# Cured pork belling isn't pink in the middle.



## misfit (Mar 9, 2018)

I cured two pork bellies, i have used prague powder #1 on both. Now when i cured both i used different rubs but both contained kosher salt and brown sugar. One of the bellies came out pink in the middle after i smoked it while the other looks more like a dark jerky color. Both were cured in the fridge for a week. 
I've read that after curing and smoking the pork should be pink in the middle like you see in grocery store bacon. Because my own belly is dark does that pose a risk?


----------



## noboundaries (Mar 9, 2018)

I've never cured pork bellies, but I have cured lots of loins, sirloins, chops, and butts.  I often see big color variations in the sirloins and butts after they are cured, including brown. Occasionally I'll see it in loins. The color variations in raw pork vary from white to dark brown, even red in some cases. If you feel confident that you cured the belly correctly, my guess is that it is merely pigment in the pork.  Hopefully one of the big belly curing folks will jump in (now there's an unintended pun!).


----------



## bregent (Mar 9, 2018)

misfit said:


> I cured two pork bellies, i have used prague powder #1 on both. Now when i cured both i used different rubs but both contained kosher salt and brown sugar. One of the bellies came out pink in the middle after i smoked it while the other looks more like a dark jerky color. Both were cured in the fridge for a week.
> I've read that after curing and smoking the pork should be pink in the middle like you see in grocery store bacon. Because my own belly is dark does that pose a risk?

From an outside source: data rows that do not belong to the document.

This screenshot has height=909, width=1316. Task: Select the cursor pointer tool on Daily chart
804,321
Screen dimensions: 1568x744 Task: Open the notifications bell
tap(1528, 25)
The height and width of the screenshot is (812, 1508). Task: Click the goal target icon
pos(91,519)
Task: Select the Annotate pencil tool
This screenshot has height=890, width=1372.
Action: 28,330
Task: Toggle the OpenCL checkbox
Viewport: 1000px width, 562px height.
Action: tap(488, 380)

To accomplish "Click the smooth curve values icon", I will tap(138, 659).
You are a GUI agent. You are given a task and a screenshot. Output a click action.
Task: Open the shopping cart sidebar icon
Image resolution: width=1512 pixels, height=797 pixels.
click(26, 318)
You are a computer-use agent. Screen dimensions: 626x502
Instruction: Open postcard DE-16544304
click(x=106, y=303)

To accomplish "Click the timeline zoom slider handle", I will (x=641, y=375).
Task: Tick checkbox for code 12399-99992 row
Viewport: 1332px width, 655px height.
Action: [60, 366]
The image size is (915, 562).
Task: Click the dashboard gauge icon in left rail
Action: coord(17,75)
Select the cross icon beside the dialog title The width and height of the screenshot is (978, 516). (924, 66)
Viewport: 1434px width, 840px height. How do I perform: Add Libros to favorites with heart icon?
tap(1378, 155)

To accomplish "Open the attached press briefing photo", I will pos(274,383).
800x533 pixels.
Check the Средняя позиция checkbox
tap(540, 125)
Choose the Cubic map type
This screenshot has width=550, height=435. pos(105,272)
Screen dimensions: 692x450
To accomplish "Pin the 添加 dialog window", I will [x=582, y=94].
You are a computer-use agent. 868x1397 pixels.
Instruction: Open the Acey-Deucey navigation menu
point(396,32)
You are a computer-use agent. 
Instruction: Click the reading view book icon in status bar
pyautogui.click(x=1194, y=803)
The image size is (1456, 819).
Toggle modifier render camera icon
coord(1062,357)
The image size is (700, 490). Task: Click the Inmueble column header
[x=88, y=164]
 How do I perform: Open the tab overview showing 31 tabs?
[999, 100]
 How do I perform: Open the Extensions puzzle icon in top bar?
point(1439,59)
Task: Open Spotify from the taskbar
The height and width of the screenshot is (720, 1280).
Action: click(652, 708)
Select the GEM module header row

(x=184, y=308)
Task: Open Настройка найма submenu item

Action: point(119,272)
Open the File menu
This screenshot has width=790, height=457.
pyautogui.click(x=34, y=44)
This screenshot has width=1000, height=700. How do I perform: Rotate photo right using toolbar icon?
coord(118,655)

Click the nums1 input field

Can you post a picture? What was your procedure and cure/salt rate?


----------



## tropics (Mar 9, 2018)

1 week is not a very long time to cure,did the belly have skin on it? Post what you did an were you got the info for doing it
Richie


----------



## misfit (Mar 9, 2018)

I'll post some pics asap. But the recipe i used for my cure came from this video of Man Cave Meals by John Setzler.

For the pork belly that came out darker i used left over curing mixture from a previous smoke. For the pork belly that came out pink i use Setzlers recipe minus the cloves and allspice.
The ratios for salt is 1/2 cup salt, and 2 tsp curing salt.
I tried both bellies and the darker one was much saltier but tasted delish. Not sure if perhaps i didn't rinse thoroughly enough after curing.


----------



## SmokinAl (Mar 10, 2018)

Here is a link to a cure calculator we all use.
Most of us also cure the bellies for 10 days to 2 weeks.
Personally I go 2 weeks.
http://diggingdogfarm.com/page2.html
Al


----------